- [Your instructions]:
Find how many lines of the following entries contain "will". Reply with the number alone.

··· Data to process

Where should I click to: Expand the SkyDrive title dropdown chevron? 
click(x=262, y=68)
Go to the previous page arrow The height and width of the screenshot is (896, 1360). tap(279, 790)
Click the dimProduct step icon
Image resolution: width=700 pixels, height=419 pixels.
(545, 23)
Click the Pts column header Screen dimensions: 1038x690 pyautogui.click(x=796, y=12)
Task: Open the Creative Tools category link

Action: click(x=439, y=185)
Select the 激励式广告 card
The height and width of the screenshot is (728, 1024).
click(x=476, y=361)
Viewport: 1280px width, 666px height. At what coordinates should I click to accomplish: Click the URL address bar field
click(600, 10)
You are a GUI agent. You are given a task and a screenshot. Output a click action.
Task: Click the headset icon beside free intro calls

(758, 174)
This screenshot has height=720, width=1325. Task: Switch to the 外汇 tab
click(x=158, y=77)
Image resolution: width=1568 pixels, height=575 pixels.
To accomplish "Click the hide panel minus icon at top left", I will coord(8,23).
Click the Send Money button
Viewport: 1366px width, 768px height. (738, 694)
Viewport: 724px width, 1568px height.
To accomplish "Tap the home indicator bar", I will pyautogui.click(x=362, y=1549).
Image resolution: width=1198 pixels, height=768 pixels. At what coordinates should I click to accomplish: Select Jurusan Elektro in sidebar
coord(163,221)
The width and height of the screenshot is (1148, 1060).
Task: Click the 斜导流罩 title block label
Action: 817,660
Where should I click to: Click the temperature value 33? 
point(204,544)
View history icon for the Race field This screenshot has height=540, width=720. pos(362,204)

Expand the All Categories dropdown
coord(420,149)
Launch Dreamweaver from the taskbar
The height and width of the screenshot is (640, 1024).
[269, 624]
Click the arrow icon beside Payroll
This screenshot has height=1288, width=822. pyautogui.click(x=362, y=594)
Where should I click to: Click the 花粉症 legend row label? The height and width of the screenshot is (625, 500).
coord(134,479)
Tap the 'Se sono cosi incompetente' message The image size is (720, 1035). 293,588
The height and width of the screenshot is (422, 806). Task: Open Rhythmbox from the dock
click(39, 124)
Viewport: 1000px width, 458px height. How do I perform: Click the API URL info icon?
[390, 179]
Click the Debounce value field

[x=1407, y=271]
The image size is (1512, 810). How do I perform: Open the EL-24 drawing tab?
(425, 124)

······

- [Exercise response]:
2